When the Arcade opened in February 1924, special attention was given to Crane's Arcade Barber Shop, with each customer receiving a "clean hair brush and lather brush and comb, contained in a paraffined sack," to Desmond's Men's Arcade Shop, and to the sixth in a chain of See's Candy stores. Other tenants of note were Sun Drug, Weaver-Jackson and Western Union.
The general decorative scheme... lends itself to beautification of the shops which will be framed, as in a picture, by the soft silvery blues and modulated reds of walls and tilings. Inside the frame, each shop may devise its own decorative effects.... The true spaciousness of the building cannot be fully realized until one stands on the bridge at the third floor level, when the immensity of the structure is borne in upon the eye....

Co-architect Kenneth MacDonald Jr. noted the "great charm and delicacy of the lace-like terra cotta which embellishes the first three floors" of the building. Some sixty years later, the buildings were described as Spanish Revival Renaissance-styled architecture.

Maturity

From its first days, the Arcade housed a branch of the U.S. Post Office at a rental of $1 a year, but after 15 years the rate was increased to $1,500 a year and in 1946 to $6,000 a year, when the branch office was abandoned.
In July 1940 twelve Brunswick bowling lanes were installed in the Broadway Arcade building. In 1953, the block-long space under the Arcade was proposed as an underground garage.

Decline

By 1977, the Broadway-Spring Arcade was noted as being one of the "under-utilized and vacant buildings lining both sides" of Spring Street, and it was being eyed for conversion into "housing for low- to moderate-income elderly."
The Arcade buildings were bought by the Joseph Hellen family of Australia in the 1980s through a firm called Downtown Management.
In 2002, plans were announced by Wade Killefer of Killefer Flammang Architects to turn the 195,000 square-foot-enterprise into 142 loft-style apartments as part of a $15 million renovation, scheduled for completion in fall 2003. As part of downtown redevelopment, Hellen reportedly spent $45 million to modernize the Arcade buildings only to balk at restoration of the podium on the street level to its original look, preferring green marble instead.
In the 1990s, merchant Mohad Azimi recalled, the arcade was so crowded with shoppers that "you could barely walk inside," some of the business occasioned by a boom in immigration from Mexico and Central America.
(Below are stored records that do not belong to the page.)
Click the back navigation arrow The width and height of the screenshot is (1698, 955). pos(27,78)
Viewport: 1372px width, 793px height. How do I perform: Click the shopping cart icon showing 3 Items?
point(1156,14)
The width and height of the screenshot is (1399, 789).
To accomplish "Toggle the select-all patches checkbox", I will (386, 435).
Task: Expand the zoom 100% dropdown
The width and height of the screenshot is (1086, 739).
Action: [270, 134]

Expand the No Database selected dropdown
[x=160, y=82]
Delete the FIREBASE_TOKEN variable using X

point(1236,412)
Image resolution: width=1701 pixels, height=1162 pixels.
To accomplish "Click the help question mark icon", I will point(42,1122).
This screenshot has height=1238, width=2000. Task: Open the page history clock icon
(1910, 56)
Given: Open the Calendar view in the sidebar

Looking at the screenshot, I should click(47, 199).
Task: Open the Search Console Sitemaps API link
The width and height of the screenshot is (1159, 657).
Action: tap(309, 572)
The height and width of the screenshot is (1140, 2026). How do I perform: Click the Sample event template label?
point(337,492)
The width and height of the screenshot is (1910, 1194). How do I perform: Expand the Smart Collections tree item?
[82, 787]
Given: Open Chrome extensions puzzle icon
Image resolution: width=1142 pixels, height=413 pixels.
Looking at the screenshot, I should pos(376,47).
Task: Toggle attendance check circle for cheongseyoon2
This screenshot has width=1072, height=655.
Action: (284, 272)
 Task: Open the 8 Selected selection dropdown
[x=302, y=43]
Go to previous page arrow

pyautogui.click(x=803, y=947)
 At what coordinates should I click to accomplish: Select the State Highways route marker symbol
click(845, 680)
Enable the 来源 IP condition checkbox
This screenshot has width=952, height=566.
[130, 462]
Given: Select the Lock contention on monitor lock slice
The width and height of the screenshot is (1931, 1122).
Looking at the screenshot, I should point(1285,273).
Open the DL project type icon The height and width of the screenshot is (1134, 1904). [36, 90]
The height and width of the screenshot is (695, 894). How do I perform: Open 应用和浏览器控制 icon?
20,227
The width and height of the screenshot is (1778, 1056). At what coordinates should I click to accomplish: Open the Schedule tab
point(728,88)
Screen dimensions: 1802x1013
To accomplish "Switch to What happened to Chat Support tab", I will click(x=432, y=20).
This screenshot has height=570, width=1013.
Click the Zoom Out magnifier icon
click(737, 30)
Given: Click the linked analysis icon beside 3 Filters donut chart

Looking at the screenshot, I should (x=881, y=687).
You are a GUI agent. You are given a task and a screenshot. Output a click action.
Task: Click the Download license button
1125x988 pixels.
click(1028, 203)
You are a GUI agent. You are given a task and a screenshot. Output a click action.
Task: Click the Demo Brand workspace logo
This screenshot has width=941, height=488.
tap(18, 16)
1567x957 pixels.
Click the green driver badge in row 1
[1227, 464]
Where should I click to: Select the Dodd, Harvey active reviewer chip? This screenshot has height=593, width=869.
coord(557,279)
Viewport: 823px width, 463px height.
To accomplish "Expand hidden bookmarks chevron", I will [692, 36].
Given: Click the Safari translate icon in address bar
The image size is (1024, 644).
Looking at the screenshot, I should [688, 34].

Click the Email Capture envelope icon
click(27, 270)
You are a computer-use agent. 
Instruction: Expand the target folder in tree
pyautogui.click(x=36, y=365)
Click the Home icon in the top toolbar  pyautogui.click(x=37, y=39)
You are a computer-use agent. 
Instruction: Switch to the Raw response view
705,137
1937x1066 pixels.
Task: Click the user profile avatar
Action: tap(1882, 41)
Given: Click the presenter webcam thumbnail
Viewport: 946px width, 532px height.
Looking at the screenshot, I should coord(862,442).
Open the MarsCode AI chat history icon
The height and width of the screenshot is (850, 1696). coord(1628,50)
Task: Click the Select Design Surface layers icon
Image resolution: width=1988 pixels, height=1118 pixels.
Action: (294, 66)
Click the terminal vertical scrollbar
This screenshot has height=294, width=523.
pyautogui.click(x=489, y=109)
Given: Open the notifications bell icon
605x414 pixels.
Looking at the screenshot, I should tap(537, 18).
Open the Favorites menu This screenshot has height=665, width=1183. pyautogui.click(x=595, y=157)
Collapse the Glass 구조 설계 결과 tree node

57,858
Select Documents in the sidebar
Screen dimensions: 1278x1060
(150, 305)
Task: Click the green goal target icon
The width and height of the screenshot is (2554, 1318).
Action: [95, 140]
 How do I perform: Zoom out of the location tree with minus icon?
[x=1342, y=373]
Yet by 2012 the boom had subsided, Azimi noted.
Azimi still stacks the same goods on a white plastic table at the front of his shop—toaster ovens, blenders and microwaves in battered cardboard boxes. Inside the cluttered shop, there are old keyboards, calculators and Nintendo GameCube consoles. But he makes only a few sales a week.

A Times reporter noted in November 2012 that "inside the 88-year-old shopping arcade, with its giant curved skylight, arched Spanish Renaissance entryways and Beaux Arts exterior, many of the stores are vacant, and the remaining merchants seem stuck in another era. Bargain-rate clothes, toys, suitcases and DVDs share shelf space with dusty boomboxes and T-shirts from '90s rock bands like Korn and Nirvana."

Renovation

The building is now renovated and is a mix of retail, restaurants, cafes, bars in the ground floor.